WHAT NEEDS TO BE DONE:
Could you please repeat the data below word for word?

━━━━━━━━━━━━━━━━

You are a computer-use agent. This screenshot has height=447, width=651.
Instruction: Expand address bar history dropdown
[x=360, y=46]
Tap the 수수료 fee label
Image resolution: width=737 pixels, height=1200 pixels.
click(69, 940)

━━━━━━━━━━━━━━━━

WRITTEN ANSWER:
You are a computer-use agent. This screenshot has height=447, width=651.
Instruction: Expand address bar history dropdown
[x=360, y=46]
Tap the 수수료 fee label
Image resolution: width=737 pixels, height=1200 pixels.
click(69, 940)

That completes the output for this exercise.